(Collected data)
***

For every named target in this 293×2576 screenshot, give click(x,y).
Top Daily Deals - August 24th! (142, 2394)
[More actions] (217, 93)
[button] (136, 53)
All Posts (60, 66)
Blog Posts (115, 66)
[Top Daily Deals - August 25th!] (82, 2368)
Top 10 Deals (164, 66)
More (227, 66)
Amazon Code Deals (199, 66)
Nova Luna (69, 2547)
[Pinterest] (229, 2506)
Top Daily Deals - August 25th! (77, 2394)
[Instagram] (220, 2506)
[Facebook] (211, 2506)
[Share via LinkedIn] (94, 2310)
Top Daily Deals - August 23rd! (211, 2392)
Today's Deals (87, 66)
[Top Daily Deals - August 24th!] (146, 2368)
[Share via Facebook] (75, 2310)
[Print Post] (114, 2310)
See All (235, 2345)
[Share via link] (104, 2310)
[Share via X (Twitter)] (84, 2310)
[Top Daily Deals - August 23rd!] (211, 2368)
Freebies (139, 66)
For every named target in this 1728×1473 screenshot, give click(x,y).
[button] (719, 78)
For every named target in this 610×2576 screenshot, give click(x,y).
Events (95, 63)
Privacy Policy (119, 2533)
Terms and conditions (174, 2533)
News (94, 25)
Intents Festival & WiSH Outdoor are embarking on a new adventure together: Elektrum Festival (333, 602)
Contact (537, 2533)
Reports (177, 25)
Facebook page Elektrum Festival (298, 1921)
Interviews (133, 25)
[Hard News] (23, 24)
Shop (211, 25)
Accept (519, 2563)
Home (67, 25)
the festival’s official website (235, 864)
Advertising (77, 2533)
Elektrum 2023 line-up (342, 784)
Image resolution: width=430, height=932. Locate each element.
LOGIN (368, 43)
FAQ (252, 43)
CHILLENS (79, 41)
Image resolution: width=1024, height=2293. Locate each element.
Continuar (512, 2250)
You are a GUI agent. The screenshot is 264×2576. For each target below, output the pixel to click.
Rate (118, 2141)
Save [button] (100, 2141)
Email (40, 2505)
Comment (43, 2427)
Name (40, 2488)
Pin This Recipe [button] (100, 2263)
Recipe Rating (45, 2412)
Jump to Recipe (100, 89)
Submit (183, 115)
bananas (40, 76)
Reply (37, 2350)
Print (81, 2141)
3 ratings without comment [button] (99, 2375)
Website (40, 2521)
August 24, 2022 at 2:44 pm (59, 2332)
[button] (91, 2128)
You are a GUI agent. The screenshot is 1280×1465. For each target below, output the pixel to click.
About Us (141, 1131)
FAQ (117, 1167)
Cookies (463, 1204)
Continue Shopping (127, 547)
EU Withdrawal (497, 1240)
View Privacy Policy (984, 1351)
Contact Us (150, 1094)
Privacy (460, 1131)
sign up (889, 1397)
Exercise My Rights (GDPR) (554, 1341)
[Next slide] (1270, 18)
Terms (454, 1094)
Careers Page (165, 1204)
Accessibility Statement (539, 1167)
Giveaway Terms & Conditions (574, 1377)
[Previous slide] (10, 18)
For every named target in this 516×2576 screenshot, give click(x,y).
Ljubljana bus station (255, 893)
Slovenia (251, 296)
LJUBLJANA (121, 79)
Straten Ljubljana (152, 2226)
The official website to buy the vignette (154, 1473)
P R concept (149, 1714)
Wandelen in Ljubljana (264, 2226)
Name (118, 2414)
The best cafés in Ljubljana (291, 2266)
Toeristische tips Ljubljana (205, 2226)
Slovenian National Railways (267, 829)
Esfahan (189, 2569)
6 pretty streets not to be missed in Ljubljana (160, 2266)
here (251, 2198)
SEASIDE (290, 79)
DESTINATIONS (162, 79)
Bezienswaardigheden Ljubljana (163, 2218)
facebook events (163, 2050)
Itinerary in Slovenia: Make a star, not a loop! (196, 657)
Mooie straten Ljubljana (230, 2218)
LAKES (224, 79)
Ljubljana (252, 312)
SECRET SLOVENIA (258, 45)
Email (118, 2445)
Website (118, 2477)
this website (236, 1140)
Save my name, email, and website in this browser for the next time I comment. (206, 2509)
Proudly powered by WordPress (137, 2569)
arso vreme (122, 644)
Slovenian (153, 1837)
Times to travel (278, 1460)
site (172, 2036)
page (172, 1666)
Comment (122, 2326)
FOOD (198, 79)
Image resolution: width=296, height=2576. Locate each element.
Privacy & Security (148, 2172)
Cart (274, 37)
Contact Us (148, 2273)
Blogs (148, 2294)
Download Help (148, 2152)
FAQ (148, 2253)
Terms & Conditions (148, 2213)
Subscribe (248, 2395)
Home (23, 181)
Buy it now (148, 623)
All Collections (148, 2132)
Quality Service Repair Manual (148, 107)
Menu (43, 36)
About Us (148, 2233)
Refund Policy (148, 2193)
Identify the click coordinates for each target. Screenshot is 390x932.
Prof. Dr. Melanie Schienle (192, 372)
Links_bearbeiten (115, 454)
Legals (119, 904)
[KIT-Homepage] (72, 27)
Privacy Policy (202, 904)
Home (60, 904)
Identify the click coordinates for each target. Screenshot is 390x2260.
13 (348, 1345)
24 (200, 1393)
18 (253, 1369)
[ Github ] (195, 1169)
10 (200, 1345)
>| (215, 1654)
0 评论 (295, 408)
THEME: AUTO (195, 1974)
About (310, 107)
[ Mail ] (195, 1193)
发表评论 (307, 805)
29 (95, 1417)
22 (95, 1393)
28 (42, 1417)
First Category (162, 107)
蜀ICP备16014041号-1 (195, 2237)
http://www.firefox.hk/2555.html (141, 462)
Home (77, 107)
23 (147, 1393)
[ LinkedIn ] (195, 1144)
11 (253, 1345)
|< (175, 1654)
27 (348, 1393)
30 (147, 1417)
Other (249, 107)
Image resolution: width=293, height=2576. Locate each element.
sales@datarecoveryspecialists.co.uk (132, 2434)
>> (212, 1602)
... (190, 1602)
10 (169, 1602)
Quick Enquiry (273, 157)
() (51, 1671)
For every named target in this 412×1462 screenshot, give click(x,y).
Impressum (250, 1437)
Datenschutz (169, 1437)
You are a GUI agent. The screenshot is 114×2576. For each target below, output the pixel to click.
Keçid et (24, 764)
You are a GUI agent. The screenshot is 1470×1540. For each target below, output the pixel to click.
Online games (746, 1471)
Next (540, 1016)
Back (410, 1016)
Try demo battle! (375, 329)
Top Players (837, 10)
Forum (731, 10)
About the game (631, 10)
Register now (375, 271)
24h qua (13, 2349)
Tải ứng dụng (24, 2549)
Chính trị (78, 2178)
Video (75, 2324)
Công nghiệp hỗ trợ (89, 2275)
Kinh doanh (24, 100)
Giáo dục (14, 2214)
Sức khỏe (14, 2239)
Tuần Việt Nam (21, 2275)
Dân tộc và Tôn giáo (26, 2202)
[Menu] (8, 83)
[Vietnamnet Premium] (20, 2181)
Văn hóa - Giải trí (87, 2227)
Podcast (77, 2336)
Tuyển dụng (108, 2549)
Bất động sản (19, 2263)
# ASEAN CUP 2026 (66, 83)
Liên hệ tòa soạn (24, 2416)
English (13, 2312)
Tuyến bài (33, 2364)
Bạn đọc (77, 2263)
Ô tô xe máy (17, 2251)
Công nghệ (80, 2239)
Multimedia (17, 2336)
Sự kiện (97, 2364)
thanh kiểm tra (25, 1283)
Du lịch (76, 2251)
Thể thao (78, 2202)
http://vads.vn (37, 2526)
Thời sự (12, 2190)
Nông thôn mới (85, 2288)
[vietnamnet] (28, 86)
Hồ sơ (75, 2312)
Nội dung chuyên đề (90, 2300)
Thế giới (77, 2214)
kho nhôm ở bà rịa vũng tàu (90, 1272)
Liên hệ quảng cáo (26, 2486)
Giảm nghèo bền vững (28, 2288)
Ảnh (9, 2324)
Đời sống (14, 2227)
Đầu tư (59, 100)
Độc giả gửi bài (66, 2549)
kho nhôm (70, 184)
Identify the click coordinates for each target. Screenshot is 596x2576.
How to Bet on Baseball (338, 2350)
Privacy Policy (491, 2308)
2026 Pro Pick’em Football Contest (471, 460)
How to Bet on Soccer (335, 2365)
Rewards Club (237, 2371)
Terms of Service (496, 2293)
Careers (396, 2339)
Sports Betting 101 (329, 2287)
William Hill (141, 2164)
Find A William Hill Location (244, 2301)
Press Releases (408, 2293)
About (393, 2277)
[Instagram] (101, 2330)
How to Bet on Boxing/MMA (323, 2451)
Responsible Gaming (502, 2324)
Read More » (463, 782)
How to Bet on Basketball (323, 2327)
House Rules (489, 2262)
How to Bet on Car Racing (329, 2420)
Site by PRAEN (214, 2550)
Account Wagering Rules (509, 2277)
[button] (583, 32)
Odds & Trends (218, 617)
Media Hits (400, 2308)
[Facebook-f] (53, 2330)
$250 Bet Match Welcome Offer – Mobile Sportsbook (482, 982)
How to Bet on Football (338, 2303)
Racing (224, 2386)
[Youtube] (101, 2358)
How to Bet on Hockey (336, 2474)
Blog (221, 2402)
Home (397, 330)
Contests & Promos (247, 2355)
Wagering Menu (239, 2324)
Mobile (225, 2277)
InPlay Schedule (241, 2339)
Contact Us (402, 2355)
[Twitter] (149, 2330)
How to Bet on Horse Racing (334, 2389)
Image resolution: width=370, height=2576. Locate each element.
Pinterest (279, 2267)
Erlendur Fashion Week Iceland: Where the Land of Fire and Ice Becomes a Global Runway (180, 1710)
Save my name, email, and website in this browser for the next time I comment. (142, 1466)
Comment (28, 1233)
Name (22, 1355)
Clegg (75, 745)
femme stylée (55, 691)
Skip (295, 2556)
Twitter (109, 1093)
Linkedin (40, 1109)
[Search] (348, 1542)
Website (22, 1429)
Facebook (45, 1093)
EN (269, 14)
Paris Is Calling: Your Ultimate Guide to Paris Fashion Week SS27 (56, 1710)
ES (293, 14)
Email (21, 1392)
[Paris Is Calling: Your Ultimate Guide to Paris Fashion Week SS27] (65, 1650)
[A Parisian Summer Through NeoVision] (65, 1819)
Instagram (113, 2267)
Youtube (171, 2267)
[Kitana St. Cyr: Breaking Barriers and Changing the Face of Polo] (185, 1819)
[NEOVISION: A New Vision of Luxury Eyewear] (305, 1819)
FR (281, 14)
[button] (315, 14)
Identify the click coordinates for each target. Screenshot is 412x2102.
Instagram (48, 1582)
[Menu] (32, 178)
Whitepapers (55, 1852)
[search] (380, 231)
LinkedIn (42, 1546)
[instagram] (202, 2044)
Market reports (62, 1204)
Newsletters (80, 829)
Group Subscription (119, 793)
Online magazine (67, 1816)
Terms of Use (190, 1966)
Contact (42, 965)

***

ASSIGNMENT
Retype exactly the lines above, from the one with "You are a GUI agent. The screenshot is 1280×1465." through the one with "All Collections (148, 2132)", inclusive.

WRITTEN RESPONSE
You are a GUI agent. The screenshot is 1280×1465. For each target below, output the pixel to click.
About Us (141, 1131)
FAQ (117, 1167)
Cookies (463, 1204)
Continue Shopping (127, 547)
EU Withdrawal (497, 1240)
View Privacy Policy (984, 1351)
Contact Us (150, 1094)
Privacy (460, 1131)
sign up (889, 1397)
Exercise My Rights (GDPR) (554, 1341)
[Next slide] (1270, 18)
Terms (454, 1094)
Careers Page (165, 1204)
Accessibility Statement (539, 1167)
Giveaway Terms & Conditions (574, 1377)
[Previous slide] (10, 18)
For every named target in this 516×2576 screenshot, give click(x,y).
Ljubljana bus station (255, 893)
Slovenia (251, 296)
LJUBLJANA (121, 79)
Straten Ljubljana (152, 2226)
The official website to buy the vignette (154, 1473)
P R concept (149, 1714)
Wandelen in Ljubljana (264, 2226)
Name (118, 2414)
The best cafés in Ljubljana (291, 2266)
Toeristische tips Ljubljana (205, 2226)
Slovenian National Railways (267, 829)
Esfahan (189, 2569)
6 pretty streets not to be missed in Ljubljana (160, 2266)
here (251, 2198)
SEASIDE (290, 79)
DESTINATIONS (162, 79)
Bezienswaardigheden Ljubljana (163, 2218)
facebook events (163, 2050)
Itinerary in Slovenia: Make a star, not a loop! (196, 657)
Mooie straten Ljubljana (230, 2218)
LAKES (224, 79)
Ljubljana (252, 312)
SECRET SLOVENIA (258, 45)
Email (118, 2445)
Website (118, 2477)
this website (236, 1140)
Save my name, email, and website in this browser for the next time I comment. (206, 2509)
Proudly powered by WordPress (137, 2569)
arso vreme (122, 644)
Slovenian (153, 1837)
Times to travel (278, 1460)
site (172, 2036)
page (172, 1666)
Comment (122, 2326)
FOOD (198, 79)
Image resolution: width=296, height=2576. Locate each element.
Privacy & Security (148, 2172)
Cart (274, 37)
Contact Us (148, 2273)
Blogs (148, 2294)
Download Help (148, 2152)
FAQ (148, 2253)
Terms & Conditions (148, 2213)
Subscribe (248, 2395)
Home (23, 181)
Buy it now (148, 623)
All Collections (148, 2132)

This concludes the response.